The Washington BladeFriday, February 20, 1998
Where Credit Is Due
D.C. Corporation Counsel John Ferren's two recent actions in withdrawing offensive arguments from the government's brief in the Tyra Hunter case did not come out of the blue. Members of the Gay and Lesbian Activists Alliance laid the groundwork with Ferren at a meeting on December 1, 1997. During that meeting, we told Ferren about past assaults by the Office of the Corporation Counsel against the DC Human Rights Act. Ferren urged us to call him directly whenever such a concern arose.
After reviewing the goverment's brief in the Hunter case which was filed at the end of December I telephoned Ferren in mid-January on behalf of GLAA to discuss our objections. Ferren (who has a staff of approximately 200) told me that he had not seen the brief before it was filed, and promised to review it personally. We had a follow-up discussion a week later.
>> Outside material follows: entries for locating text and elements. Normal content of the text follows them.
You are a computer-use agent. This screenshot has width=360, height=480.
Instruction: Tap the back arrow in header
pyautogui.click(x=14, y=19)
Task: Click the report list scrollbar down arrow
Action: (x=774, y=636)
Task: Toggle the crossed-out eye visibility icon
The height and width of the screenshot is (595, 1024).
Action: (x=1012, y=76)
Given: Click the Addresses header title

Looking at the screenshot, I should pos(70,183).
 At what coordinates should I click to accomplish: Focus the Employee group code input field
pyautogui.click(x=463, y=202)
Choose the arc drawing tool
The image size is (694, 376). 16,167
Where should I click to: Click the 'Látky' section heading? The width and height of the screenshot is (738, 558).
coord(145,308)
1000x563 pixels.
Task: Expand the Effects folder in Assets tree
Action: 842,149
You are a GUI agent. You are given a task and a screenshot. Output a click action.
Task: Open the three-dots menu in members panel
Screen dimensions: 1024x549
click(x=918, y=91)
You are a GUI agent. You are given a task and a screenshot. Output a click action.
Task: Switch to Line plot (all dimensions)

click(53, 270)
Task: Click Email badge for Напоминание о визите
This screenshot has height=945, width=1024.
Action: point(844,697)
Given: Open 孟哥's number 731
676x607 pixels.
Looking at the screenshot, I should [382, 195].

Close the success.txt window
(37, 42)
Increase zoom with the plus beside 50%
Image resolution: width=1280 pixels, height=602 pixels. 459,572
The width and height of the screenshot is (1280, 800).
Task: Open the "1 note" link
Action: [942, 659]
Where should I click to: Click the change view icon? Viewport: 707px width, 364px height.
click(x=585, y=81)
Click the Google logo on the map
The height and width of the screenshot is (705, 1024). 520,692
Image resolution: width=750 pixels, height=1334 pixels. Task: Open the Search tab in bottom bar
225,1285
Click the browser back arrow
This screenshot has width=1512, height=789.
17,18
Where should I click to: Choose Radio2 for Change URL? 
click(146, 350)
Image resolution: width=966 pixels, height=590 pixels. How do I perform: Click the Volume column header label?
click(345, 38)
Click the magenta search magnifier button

Ferren ultimately agreed with GLAA that the arguments involving the First Amendment and the D.C. Human Rights Act should not have been made, and should be withdrawn. His crucial intervention occurred only after GLAA brought the matter to his attention. Without my phone call there would have been no intervention by Ferren, and the arguments would only have been resolved in civil court.
While we still maintain that the District should settle the case and stop wasting taxpayer money defending the indefensible, Judge Ferren deserves credit for his responsiveness and integrity in reviewing the government's brief and taking the rare step to withdraw the arguments. And GLAA whose ongoing vigilance is an important safeguard for the civil liberties of gay folk in the District deserves credit for our timely efforts that bore fruit in this case.